Detto questo, tuttavia, si può scorgere anche un tema più specifico per il quale l’establishment liberal abbia scatenato proprio prima di queste elezioni un tale pandemonio. Forse non tutti si ricordano che tra i primi atti di Trump presidente vi fu il siluramento del TTIP, il trattato di costituzione di un’area di libero scambio USA-UE. Prima della pietra d’inciampo dell’amministrazione Trump, era cioè in cantiere un robusto progetto volto a stringere i legami tra le due sponde dell’Atlantico. Il tutto ovviamente con indebolimento delle rispettive sovranità.

In Europa abbiamo già visto gli esiti di tali processi. È la strategia del massone Jean Monnet, uno dei “padri fondatori” di questa Europa, il quale, sagacemente, teorizzava che le cessioni di sovranità dovessero compiersi con processo estremamente lento e sempre sotto forma di trattati economici, spesso percepiti neutralmente della varie opinioni pubbliche.

In quest’ottica, è evidente che una amministrazione Biden farebbe di tutto per riavviare a pieno regime i motori della costituzione di un mercato unico nordatlantico.

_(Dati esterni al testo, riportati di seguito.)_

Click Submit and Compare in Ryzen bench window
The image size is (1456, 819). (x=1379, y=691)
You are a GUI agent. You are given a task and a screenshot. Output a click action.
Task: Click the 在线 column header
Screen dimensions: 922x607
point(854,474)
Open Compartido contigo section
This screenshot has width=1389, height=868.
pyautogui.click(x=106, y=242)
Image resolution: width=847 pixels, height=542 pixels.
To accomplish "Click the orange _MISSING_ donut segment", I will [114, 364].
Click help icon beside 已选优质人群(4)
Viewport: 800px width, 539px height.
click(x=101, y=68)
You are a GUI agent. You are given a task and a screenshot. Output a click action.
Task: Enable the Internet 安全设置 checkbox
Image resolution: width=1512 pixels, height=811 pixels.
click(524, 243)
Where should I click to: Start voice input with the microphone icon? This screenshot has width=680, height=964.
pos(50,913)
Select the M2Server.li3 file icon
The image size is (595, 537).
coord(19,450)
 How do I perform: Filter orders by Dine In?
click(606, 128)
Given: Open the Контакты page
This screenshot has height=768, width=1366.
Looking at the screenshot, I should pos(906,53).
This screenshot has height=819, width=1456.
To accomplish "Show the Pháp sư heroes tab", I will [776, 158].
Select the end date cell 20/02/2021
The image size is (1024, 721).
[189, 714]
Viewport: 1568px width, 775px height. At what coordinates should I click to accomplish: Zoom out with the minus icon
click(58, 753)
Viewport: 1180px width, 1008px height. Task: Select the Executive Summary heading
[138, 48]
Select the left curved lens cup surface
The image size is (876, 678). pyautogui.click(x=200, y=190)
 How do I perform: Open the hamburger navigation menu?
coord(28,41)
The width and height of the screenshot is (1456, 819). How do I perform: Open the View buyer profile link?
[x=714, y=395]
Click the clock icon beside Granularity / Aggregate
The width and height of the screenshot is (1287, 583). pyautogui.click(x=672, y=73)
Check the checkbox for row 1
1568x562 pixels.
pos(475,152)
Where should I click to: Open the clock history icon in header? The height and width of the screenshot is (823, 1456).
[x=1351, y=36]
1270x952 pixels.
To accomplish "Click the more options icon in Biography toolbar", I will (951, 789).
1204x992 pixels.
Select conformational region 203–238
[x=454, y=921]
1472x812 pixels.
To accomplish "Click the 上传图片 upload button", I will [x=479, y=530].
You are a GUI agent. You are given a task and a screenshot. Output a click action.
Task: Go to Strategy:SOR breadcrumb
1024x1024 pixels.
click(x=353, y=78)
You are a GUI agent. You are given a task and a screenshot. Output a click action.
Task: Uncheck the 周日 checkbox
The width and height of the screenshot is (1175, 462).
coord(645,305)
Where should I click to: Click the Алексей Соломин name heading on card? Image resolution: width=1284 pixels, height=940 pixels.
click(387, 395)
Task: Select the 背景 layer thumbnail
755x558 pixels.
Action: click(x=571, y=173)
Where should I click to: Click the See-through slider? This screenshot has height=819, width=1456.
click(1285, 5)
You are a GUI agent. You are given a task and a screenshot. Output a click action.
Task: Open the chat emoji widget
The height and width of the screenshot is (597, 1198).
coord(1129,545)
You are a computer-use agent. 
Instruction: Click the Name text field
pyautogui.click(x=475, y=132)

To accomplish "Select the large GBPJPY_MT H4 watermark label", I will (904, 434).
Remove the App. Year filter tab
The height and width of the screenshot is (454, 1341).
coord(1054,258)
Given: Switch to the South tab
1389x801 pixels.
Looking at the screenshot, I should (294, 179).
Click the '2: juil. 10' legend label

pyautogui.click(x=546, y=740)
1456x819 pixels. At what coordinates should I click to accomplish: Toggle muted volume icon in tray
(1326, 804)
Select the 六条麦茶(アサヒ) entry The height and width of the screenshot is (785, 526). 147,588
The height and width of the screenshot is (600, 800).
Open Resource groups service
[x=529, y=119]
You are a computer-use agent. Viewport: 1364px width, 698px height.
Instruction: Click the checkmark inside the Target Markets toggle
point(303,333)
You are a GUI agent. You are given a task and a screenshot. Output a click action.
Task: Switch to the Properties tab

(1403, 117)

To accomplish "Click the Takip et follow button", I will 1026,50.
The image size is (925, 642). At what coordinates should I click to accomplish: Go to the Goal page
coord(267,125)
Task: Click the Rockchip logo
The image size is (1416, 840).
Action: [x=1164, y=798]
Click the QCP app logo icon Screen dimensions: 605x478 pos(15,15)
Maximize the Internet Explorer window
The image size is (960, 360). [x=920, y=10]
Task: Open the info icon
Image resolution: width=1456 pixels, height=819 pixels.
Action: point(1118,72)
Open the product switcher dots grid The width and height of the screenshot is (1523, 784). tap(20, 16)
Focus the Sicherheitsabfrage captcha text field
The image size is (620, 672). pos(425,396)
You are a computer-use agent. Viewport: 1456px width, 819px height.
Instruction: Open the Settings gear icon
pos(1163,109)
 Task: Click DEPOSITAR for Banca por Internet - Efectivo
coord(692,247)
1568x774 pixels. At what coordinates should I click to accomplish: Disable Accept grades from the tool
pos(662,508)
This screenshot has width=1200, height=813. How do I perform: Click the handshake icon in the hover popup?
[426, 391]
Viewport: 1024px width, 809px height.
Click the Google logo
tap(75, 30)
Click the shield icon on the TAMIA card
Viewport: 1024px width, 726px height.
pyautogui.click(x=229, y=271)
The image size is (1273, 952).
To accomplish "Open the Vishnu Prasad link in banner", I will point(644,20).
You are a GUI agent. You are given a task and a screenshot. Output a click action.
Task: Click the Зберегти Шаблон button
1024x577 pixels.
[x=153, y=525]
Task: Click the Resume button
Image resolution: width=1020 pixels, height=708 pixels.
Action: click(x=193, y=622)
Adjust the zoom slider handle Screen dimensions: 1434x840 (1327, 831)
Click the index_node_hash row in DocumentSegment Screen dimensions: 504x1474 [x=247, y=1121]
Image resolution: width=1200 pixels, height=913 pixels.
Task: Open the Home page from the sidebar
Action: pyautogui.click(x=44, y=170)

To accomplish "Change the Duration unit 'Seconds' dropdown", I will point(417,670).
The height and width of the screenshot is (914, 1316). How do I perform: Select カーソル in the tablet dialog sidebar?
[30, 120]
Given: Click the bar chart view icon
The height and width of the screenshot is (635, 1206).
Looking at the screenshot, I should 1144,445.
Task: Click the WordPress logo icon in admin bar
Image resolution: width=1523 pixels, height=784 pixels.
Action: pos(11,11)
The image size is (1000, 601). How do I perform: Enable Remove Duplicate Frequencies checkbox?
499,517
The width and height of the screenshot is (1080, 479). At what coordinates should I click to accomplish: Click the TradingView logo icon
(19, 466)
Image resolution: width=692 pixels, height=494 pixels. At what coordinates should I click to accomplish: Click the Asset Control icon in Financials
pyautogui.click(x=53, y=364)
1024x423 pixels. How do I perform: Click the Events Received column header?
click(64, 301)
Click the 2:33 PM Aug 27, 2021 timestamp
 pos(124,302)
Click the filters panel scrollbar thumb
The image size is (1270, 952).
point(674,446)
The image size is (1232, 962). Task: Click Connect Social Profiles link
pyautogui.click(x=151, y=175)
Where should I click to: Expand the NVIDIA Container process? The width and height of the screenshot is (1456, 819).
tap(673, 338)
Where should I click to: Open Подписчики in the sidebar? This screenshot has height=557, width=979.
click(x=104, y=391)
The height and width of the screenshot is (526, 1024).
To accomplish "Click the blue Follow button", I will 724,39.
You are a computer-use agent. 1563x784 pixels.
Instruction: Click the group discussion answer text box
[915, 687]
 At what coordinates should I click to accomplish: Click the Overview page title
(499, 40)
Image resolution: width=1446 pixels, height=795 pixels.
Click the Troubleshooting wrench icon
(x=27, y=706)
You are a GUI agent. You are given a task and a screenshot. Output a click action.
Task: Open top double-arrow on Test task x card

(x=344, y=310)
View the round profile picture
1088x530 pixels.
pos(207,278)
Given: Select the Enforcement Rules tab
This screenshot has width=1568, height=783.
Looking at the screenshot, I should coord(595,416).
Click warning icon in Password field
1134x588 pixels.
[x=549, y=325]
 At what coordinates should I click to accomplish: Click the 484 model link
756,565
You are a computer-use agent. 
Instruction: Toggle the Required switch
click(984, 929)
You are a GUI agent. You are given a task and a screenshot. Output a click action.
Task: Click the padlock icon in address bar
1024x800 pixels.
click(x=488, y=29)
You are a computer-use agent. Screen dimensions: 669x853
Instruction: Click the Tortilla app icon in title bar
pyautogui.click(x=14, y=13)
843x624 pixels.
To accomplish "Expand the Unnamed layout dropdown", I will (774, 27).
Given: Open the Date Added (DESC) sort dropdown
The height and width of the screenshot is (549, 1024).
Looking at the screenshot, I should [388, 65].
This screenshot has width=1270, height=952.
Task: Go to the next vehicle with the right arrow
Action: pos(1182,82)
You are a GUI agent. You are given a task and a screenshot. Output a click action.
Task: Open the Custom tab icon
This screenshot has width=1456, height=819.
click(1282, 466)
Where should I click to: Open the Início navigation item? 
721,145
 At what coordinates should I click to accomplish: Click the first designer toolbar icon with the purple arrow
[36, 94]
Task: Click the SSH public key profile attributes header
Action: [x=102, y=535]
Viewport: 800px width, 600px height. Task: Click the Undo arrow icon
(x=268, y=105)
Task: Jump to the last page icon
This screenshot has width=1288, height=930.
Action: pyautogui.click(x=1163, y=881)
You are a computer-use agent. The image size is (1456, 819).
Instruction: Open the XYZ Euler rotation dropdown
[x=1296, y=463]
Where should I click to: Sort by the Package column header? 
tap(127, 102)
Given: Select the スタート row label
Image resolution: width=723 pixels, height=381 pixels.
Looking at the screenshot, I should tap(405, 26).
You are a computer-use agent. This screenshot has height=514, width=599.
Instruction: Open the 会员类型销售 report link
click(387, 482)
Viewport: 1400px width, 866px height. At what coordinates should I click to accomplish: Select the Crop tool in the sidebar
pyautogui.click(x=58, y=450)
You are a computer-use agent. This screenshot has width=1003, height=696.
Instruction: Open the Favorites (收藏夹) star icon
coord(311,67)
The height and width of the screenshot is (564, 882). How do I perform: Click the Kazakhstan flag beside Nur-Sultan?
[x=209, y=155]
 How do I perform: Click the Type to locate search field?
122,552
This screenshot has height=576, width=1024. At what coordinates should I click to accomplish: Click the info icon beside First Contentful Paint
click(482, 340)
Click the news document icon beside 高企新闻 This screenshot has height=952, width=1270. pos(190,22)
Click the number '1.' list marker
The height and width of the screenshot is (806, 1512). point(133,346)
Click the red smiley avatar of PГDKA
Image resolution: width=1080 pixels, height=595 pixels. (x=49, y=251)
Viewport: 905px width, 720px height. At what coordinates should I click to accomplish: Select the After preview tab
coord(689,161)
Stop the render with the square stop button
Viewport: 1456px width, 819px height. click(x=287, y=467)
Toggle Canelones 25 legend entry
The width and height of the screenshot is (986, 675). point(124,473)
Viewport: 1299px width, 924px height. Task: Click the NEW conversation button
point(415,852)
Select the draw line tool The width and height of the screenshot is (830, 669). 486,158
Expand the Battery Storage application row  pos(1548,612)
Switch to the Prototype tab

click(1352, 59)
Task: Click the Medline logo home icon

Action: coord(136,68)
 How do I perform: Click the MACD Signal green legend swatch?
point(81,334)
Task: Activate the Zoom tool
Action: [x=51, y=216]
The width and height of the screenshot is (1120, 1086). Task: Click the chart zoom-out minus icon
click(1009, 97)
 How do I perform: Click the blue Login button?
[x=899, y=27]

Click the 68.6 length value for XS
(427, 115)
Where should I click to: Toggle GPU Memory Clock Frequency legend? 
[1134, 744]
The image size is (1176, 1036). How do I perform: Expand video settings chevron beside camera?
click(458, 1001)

Di lì il solco sarebbe segnato: mercato unico, ricerca di forme di allineamento monetario tra dollaro e euro, moneta unica, coordinamento fiscale, integrazione politica.

A non digerire questa prospettiva, nel bene o nel male, è in prevalenza la comunità bianca in America, quella che crede nell’eccezionalismo del proprio paese – come ribadito da Trump in un discorso elogiativo del retaggio americano al Monte Rushmore – che, insomma, sarebbe sì disposta a battersi per mantenere il ruolo egemonico e imperiale dell’America, ma non al costo di sciogliere l’America stessa in una struttura sovranazionale con Europa, Canada etc…

A questi fini, risulta sommamente utile la furia giacobina del BLM con cui si attacca il passato dell’Occidente (sia in America che in Europa). Tale furia Nietzsche l’avrebbe definita propria dello “spirito critico della storia”, ovvero di quello spirito che, guardando al passato, non ne trae fonte di ispirazione, ma ne fa solo mezzo di cesura, capo di imputazione e strumento probatorio per fondare una critica del proprio mondo e darsi una possibilità di reinvenzione nel presente.

Abituando gli americani a voler “trasformare” l’America, Joe Biden, in fondo, gli sta dicendo che si devono abituare a non considerare l’America come un qualcosa degno di difesa, di attaccamento, visto che magari è per di più colpevole di innumerevoli atrocità e misfatti. Qualcosa, insomma, che vada rimosso, come sono da rimuovere tutte le nazioni dotate di sovranità

Evidentemente, per quanto possiamo noi sentire l’America come estranea al nostro essere, mediterraneo, romano, italiano, europeo, cattolico, non possiamo negare che le sorti delle nazioni di questa sponda dell’Atlantico vadano (purtroppo) ancora a rimorchio di quanto accade a Washington.

Una vittoria di Biden significherebbe non solo la vittoria culturale del modello della “open society”, quanto anche una sua affermazione istituzionale, con ampie ricadute in termini di rimessa in moto della macchina mondialista.